A booming hi-fi market
As for the hi-fi market, ‘there’s never really been a revival for us; we’ve always sold turntables since 1967, and we’re selling a lot more now than we did ten years ago,’ says Tony Revelle, chief operating officer of the leading specialist retailer Audio-T. ‘We now sell more turntables than CD players, streamers and DACS combined, and sales of one of the most popular turntable brands – Rega – have increased ten-fold.’
The servicing and upgrading of older decks is also serious business, though the people bringing them in have changed, as children inherit their parents’ cherished equipment and want to get it going again. Not that turntables have remained static. ‘They’re better now than they ever were,’ claims Revelle. ‘They sound more digital in terms of detail and fidelity but they still have that indefinable quality which enables you to get engaged in the music in a way that pure digital often doesn’t. Of course, digital sound can draw you in, but in order to match what vinyl does (even with just a £300 turntable) you’ll have to spend much more money.’
The aesthetic appeal of vinyl
But is this all just nostalgia? ‘There were some amazing stats going round two or three years ago about how few vinyl records were actually taken out of their shrink wrap,’ says Steve Long of Signum Records. In 2016 the BBC published research showing that half the people surveyed weren’t primarily interested in playing the records they’d just bought: many of them didn’t even own a turntable. ‘Vinyls’, as they’re referred to today, are a style statement: their arty covers perfect for casually propping up in the background of an Instagram post or popping into a slick ‘vinyl frame’ for mounting on the wall.
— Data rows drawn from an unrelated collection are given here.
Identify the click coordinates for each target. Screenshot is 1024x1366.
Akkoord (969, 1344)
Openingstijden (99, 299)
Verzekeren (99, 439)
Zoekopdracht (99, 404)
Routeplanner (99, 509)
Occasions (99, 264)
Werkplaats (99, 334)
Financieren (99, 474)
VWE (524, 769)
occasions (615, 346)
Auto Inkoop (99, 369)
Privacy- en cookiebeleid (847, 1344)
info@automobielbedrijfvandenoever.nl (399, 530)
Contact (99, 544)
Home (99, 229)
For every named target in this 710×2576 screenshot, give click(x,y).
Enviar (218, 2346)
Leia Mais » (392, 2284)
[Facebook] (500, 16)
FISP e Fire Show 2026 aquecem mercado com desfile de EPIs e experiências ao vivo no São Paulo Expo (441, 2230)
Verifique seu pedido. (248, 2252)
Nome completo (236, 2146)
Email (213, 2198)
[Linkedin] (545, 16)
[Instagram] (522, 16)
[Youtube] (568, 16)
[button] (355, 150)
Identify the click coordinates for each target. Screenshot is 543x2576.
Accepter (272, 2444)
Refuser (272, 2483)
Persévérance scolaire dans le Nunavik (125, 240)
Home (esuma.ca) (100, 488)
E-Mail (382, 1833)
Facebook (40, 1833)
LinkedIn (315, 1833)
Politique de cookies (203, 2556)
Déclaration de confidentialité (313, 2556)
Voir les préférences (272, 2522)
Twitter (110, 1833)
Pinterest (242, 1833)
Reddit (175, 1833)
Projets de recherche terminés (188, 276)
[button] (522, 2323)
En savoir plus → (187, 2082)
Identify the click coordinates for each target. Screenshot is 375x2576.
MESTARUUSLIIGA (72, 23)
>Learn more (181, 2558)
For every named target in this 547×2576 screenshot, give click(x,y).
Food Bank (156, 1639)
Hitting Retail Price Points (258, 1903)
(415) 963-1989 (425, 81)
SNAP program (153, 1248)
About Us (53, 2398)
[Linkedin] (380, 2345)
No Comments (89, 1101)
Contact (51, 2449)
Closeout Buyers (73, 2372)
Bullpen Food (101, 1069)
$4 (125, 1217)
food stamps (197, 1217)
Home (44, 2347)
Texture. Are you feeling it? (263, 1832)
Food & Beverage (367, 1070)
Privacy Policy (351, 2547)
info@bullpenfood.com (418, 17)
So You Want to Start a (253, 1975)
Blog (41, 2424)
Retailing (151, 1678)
Why isn’t the vinyl trend crossing over to the classical music market?
‘Although sales of vinyl overall are amazing,’ confirms Long, ‘we’ve been underwhelmed with the figures for classical music, which only amount to about two per cent of the UK classical market [compared with 34 per cent for CDs and 55 per cent for streaming]. When we reissued the Gabrieli Consort’s award-winning Venetian Coronation on two LPs in 2013, we were working with very small numbers: we pressed 1000 copies and needed to sell 500 to break even, which we’ve done, but it hasn’t put a gold disc on the wall.’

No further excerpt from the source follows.